This is an old-fashioned fudge recipe: no corn syrup; no marshmallow fluff; no condensed milk.  Is it absolutely fail proof?  No.  But it's the best fudge you'll every eat (in my biased opinion, anyway).  If you read "fail-proof" or "no fail" in the title of a fudge recipe, it's a lie, my friends.  Things can go wrong.

You use the wrong sized pot or a pot with too thin a base.  Your glass candy thermometer breaks and you can't find the missing glass.  Your metal candy thermometer isn't reliable.  Your fully-reliable probe thermometer is set in the froth rather than the liquid and accurately reads the wrong temperature.  Your cold water isn't cold enough.  Your cold water is too cold.  It's too humid. It's too dry.  You are distracted and miss the soft ball stage.  You are impatient and take it off the heat too early.  A cat gets into trouble exiting a reusable-shopping-bag-play-house and needs rescuing from the noisy laminated fabric chasing it around so you stop stirring just long enough for it to burn.  You're dehydrated from the heat in your kitchen while you try to cook eight million treats for the holidays and your judgement is compromised.

First, don't panic.  We all have to throw a batch of candy out at one point or another.

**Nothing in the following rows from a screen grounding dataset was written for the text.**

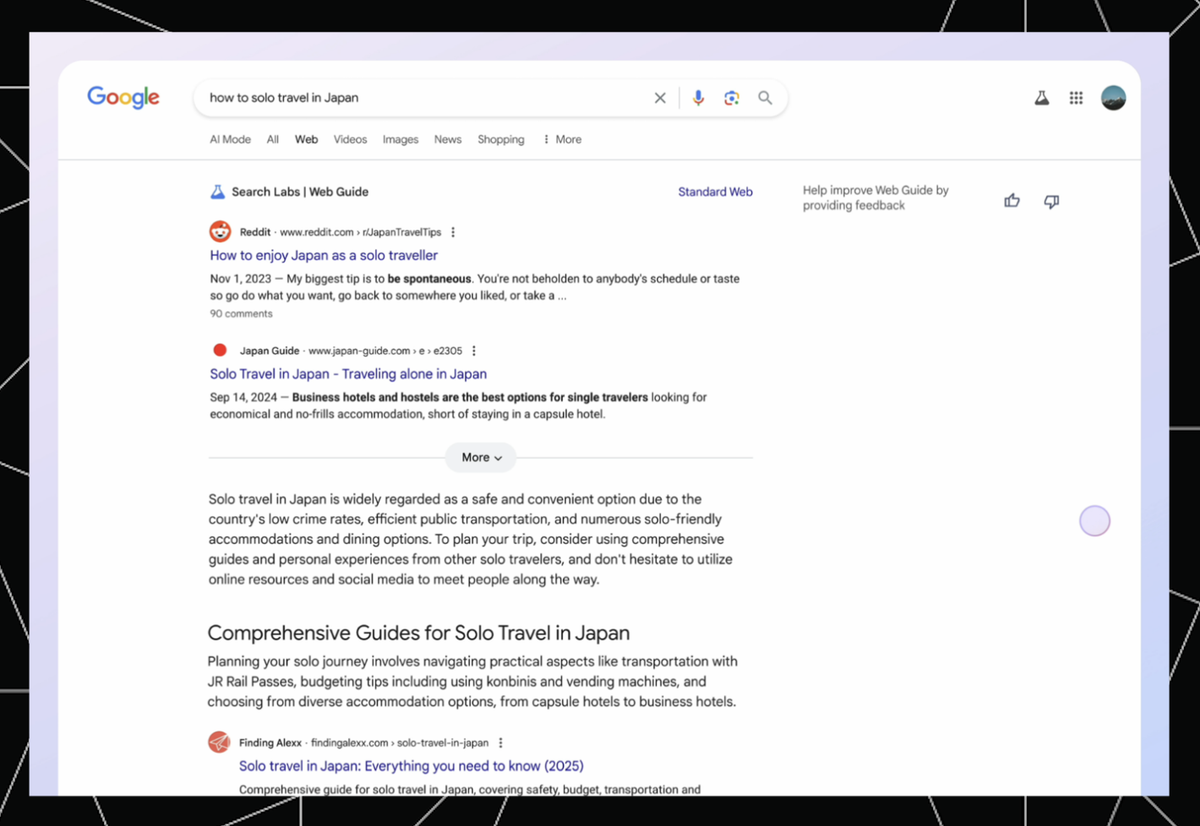This screenshot has width=1200, height=826.
Task: Click inside the search input field
Action: (420, 98)
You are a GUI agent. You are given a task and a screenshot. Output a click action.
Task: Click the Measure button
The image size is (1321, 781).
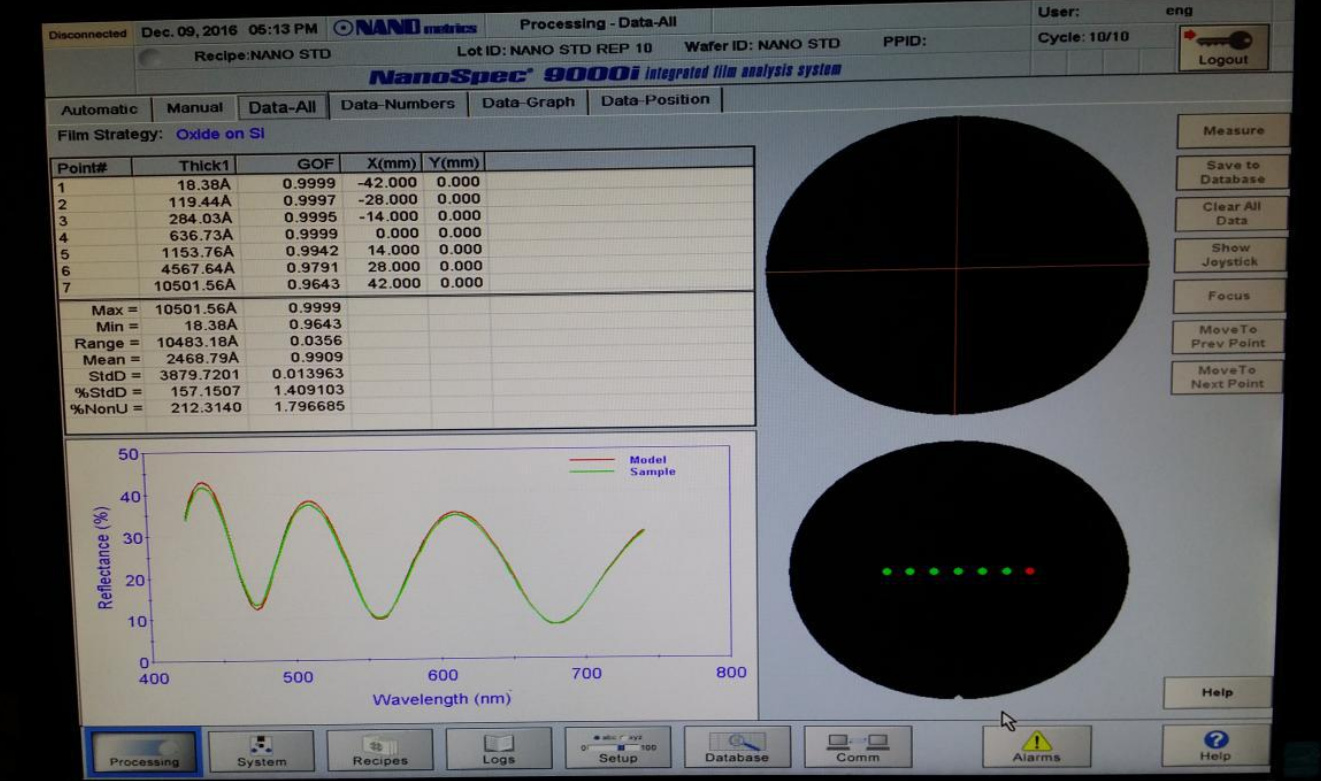click(1232, 131)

Second, don't panic.  I have made this fudge a LOT.   It only failed very rarely and always due to, uh, well, user error (that is, when I think I know better than my own recipe).  Follow the recipe, and it will work. 

Third, don't panic.  Perfect fudge is excellent for stuffing in stockings and gifting to neighbours (or teachers or colleagues).  The slightly imperfect fudge, in the rare event it happens, is something you get to keep for yourself.